◆ Actions to take ◆
1) In the passage below on LLM agent research papers, what three things does the Internet of Agents (IoA) framework introduce?
2) Carry on the passage below about LLM agent research papers, beginning right after its final sentence.

Internet of Agents: Weaving a Web of Heterogeneous Agents for Collaborative Intelligence
The rise of LLMs has led to many capable and useful agent systems and frameworks to support agent development. However, many agents and frameworks have limited or rigid environments and cannot easily be integrated or co-operate.
The paper “Internet of Agents: Weaving a Web of Heterogeneous Agents for Collaborative Intelligence” considers how to improve inter-operability of agents:
Inspired by the concept of the Internet, we propose the Internet of Agents (IoA), a novel framework that addresses these limitations by providing a flexible and scalable platform for LLM-based multi-agent collaboration. IoA introduces an agent integration protocol, an instant-messaging-like architecture design, and dynamic mechanisms for agent teaming and conversation flow control.
Interoperable multi-agent architecture is a great concept, but needs an implementation to be proven, so it’s helpful that the IoA codebase is released on Github. They show in their testing that IoA facilitates effective collaboration among different agents and consistently outperforms state-of-the-art baselines.
IoA projects a future of interoperability for agents, where agent frameworks such as LangGraph, Autogen, or CrewAI, are pluggable components that collaborate within heterogeneous agent systems.
AriGraph: Learning Knowledge Graph World Models with Episodic Memory for LLM Agents
To operate in the real-world, LLMs need to update memories then act on that knowledge; typically, this is typically done by vector embeddings of learned text information, then retrieval augmented generation.
In the paper “AriGraph: Learning Knowledge Graph World Models with Episodic Memory for LLM Agents,” the authors note that “unstructured memory representations do not facilitate the reasoning and planning essential for complex decision-making.” They instead propose AriGraph, a knowledge graph-based memory system for an LLM Agent:
In our study, we introduce AriGraph, a novel method wherein the agent constructs a memory graph that integrates semantic and episodic memories while exploring the environment. This graph structure facilitates efficient associative retrieval of interconnected concepts, relevant to the agent's current state and goals, thus serving as an effective environmental model that enhances the agent's exploratory and planning capabilities.

◆ Material supplied ◆

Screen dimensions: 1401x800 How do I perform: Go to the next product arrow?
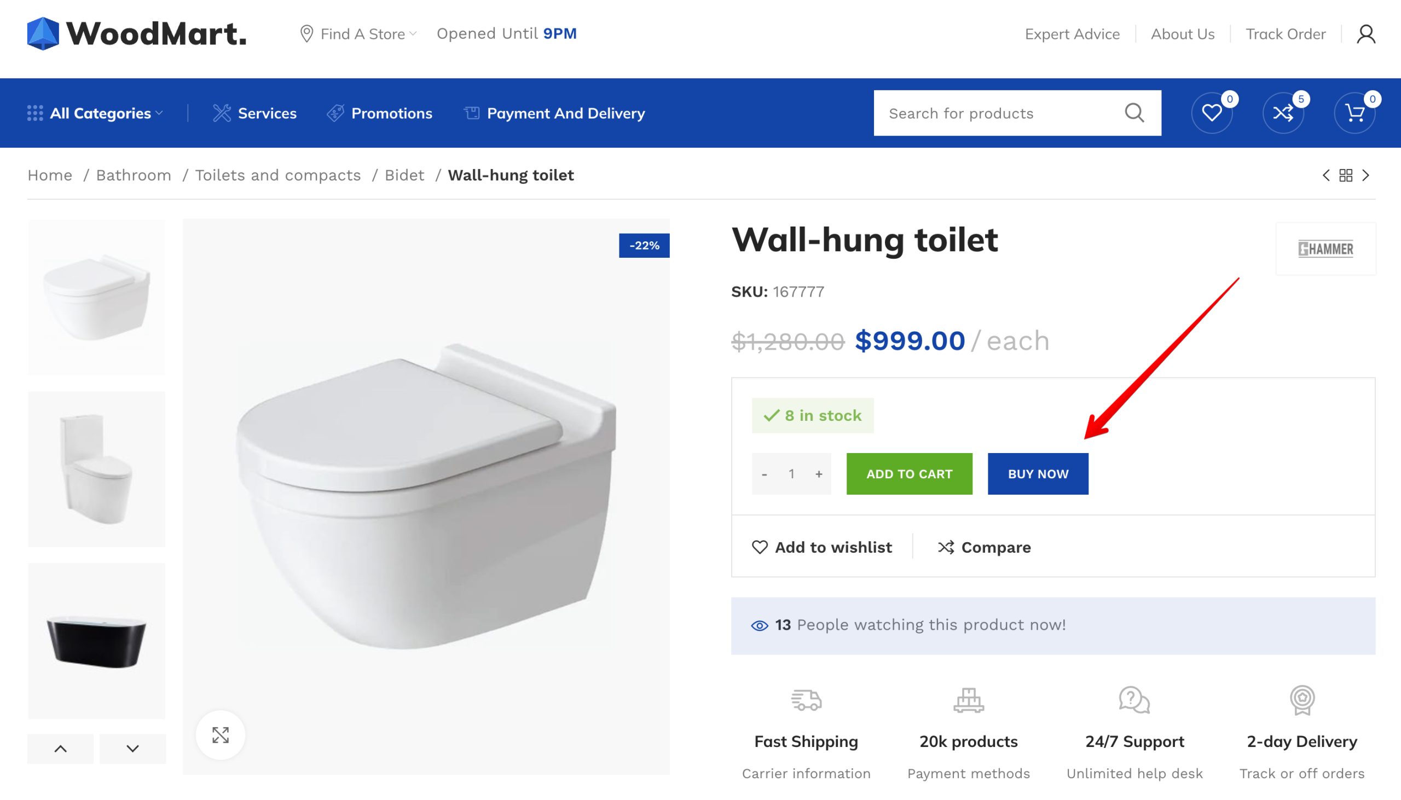pyautogui.click(x=1366, y=175)
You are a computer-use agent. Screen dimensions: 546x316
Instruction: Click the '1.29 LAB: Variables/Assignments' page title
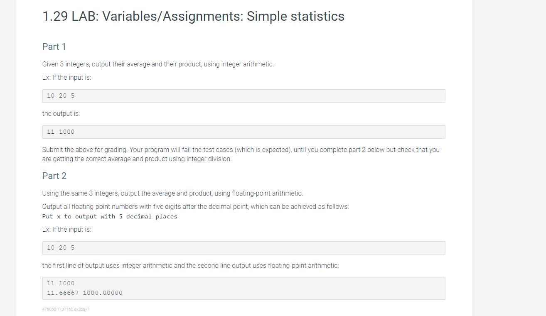(x=193, y=17)
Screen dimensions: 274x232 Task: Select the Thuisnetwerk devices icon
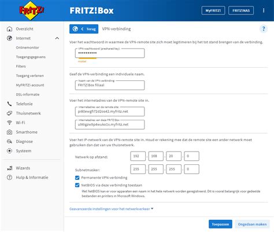pos(9,113)
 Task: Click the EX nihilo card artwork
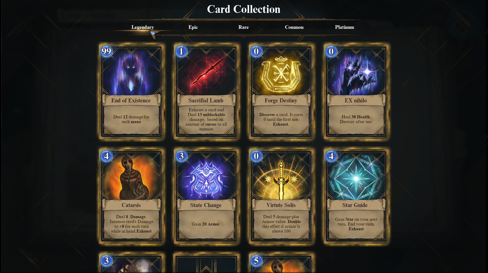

◆ Your written answers ◆
1) IoA introduces an agent integration protocol, an instant-messaging-like architecture design, and dynamic mechanisms for agent teaming and conversation flow control.

2)
They distinguish in the paper between semantic memory ( factual knowledge about the world) and episodic memory (personal experiences), and propose that graph-based methods can address both in a unified way for the AI agent’s internal world model.
To test AriGraph, they developed the Ariadne agent, which interacts with an environment (in this study the TextWorld) to accomplish goals set by a user.
Their evaluations show superior results with storing and maintaining LLM and AI agent memories with Knowledge-Graphs, over established methods like RAG:
Our approach markedly outperforms established methods such as full-history, summarization, and Retrieval-Augmented Generation in various tasks, including the cooking challenge from the First TextWorld Problems competition and novel tasks like house cleaning and puzzle Treasure Hunting.
PaliGemma: A versatile 3B VLM for transfer
Google announced and released PaliGemma in May, but this week released a paper covering PaliGemma, its architecture, training and evaluation of results. PaliGemma is a versatile 3B open Vision-Language Model (VLM), that is based on the SigLIP-So400m vision encoder and the Gemma-2B language model.
Evaluations show PaliGemma achieves strong performance on a wide variety of tasks, including specialized vision tasks like remote-sensing and segmentation. This is mainly remarkable due to PaliGemma’s size. At 3B, it performs better than prior vision language models 10 times its size, such as PaLM-E and Pali-X. They note:
Our results show that VLMs on the “smaller” side can provide state-of-the-art performance across a wide variety of benchmarks.